=== Trecho ===
Ensaios sobre acontecimentos sociopolíticos, culturais e institucionais do Brasil e do Mundo
Carta a um jovem psicanalista
Vanessa Figueiredo Corrêa (SBPSP)
Querido colega, te escrevo por necessidade minha, porque preciso da tua ajuda para organizar uma ideia, ainda que precária, sobre aquilo que se chama “formação” do psicanalista.
Esse é um assunto que muitas vezes me parece arbitrário por ser distante e vindo “de fora”, com regras que sinto como violentas e colonizadoras. Mas ao mesmo tempo é algo que faz parte da minha carne porque aceitei, de bom grado, incorporar.
Baseada na minha vivência, digo que o primeiro requisito para se embrenhar por uma formação analítica nos moldes propostos pela IPA (três ou quatro sessões semanais de análise pessoal, mais o combo supervisão, seminários e centenas de milhares de reais) é a ingenuidade. Claro, sem ingenuidade não nos submeteremos a algo tão rigoroso e a perder de vista.
Mas não se arme já de preconceitos contra essa palavra. Vamos com calma: não é qualquer ingenuidade, é uma ingenuidade ambiciosa (também queremos ser do clube). Sentimento tolo em sua natureza, mas vital, porque nos mantém acordados. Seria mais bonito chamar de fé, mas estou despida de preciosismos, e admito que essa ingenuidade passa por muitas camadas – desde pensar em ganhar dinheiro “fazendo o que a gente gosta”, até mudar o mundo, mas no meu caso era sobretudo uma vontade de dominar a língua.

=== Registros do conjunto ===
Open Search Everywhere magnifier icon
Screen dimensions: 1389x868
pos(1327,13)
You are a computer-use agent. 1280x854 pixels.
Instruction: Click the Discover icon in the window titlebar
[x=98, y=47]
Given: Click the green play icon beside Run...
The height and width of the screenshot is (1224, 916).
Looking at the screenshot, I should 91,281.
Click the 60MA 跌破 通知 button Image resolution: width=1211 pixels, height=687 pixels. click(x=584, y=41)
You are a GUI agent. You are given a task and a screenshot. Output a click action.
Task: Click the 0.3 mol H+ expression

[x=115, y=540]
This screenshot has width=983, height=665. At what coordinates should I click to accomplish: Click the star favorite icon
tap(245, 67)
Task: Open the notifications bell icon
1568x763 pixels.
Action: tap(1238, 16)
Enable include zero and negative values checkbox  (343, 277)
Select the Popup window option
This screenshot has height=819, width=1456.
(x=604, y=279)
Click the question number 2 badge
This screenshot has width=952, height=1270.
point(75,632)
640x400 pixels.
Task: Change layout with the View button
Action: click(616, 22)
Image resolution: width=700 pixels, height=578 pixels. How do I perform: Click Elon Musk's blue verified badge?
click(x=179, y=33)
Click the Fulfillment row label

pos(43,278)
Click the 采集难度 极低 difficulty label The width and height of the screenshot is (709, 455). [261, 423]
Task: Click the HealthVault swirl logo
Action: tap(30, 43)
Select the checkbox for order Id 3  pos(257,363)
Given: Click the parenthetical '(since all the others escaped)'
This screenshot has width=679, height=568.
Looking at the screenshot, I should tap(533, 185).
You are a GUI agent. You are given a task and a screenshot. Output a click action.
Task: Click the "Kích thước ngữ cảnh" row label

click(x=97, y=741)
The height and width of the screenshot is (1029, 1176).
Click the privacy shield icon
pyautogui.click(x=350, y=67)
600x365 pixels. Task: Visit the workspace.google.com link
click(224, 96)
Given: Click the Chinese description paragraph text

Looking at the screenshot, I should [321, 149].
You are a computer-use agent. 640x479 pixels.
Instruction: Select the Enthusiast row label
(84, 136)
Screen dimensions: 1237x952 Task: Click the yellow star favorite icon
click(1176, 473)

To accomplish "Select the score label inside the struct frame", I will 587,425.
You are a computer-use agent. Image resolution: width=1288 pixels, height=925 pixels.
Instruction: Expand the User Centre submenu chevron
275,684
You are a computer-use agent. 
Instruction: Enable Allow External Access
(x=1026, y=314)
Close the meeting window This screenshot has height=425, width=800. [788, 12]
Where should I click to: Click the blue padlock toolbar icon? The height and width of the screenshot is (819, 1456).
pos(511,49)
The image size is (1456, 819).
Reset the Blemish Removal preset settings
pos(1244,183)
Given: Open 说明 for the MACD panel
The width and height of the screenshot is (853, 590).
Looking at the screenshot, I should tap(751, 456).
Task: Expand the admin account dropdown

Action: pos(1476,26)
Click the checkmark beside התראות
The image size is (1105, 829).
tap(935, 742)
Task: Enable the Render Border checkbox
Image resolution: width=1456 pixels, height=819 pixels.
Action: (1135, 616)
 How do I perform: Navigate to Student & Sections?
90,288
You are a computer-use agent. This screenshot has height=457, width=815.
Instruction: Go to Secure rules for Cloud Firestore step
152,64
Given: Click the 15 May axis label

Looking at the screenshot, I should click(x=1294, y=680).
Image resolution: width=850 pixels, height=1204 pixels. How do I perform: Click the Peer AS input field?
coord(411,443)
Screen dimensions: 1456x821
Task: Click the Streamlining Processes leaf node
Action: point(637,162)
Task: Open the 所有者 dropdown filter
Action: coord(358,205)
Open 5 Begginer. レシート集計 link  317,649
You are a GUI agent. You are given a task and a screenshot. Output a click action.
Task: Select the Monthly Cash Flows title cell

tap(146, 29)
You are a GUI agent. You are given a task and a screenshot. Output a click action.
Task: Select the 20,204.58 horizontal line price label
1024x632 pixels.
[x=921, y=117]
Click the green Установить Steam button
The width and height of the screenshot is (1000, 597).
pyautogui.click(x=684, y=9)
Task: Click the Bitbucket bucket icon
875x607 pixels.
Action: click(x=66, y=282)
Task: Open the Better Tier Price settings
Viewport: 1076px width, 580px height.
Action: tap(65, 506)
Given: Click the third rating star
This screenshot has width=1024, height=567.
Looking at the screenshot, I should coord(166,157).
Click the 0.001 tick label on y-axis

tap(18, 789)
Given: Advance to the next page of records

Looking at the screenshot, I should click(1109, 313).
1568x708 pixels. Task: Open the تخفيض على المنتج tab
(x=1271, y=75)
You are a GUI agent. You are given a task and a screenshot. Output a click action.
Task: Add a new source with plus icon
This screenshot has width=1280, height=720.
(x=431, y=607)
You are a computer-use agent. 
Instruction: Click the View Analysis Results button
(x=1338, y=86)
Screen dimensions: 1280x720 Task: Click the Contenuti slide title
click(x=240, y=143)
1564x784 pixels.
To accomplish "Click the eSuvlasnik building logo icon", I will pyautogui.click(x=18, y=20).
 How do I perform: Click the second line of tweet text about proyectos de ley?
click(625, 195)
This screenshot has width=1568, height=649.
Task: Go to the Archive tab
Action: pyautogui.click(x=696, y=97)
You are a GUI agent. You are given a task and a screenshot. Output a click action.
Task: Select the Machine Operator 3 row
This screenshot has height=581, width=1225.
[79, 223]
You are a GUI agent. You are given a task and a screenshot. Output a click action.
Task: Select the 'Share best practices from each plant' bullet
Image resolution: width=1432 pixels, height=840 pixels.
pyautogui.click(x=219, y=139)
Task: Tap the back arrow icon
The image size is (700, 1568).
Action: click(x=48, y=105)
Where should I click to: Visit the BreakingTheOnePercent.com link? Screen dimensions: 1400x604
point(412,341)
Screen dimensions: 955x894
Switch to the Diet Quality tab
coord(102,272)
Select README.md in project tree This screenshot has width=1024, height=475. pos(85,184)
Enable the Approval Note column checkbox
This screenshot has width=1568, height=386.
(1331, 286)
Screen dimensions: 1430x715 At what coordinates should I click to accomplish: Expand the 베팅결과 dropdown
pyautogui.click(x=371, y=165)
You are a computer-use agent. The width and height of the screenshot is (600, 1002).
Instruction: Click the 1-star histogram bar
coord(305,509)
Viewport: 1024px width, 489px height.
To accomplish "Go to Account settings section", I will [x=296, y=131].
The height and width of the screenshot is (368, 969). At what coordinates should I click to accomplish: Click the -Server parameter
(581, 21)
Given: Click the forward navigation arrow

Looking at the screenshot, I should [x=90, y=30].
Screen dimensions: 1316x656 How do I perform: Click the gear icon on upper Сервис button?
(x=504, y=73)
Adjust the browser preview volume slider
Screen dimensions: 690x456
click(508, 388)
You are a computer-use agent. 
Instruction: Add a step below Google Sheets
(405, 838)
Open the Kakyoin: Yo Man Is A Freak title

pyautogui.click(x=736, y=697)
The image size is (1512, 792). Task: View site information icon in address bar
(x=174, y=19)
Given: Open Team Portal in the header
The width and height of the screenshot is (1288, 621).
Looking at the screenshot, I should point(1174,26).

=== Requisitos da tarefa ===
Reproduza o texto da carta entre "Querido colega, te" e "bom grado, incorporar.", incluindo ambos.

=== Resultado final ===
Querido colega, te escrevo por necessidade minha, porque preciso da tua ajuda para organizar uma ideia, ainda que precária, sobre aquilo que se chama “formação” do psicanalista.
Esse é um assunto que muitas vezes me parece arbitrário por ser distante e vindo “de fora”, com regras que sinto como violentas e colonizadoras. Mas ao mesmo tempo é algo que faz parte da minha carne porque aceitei, de bom grado, incorporar.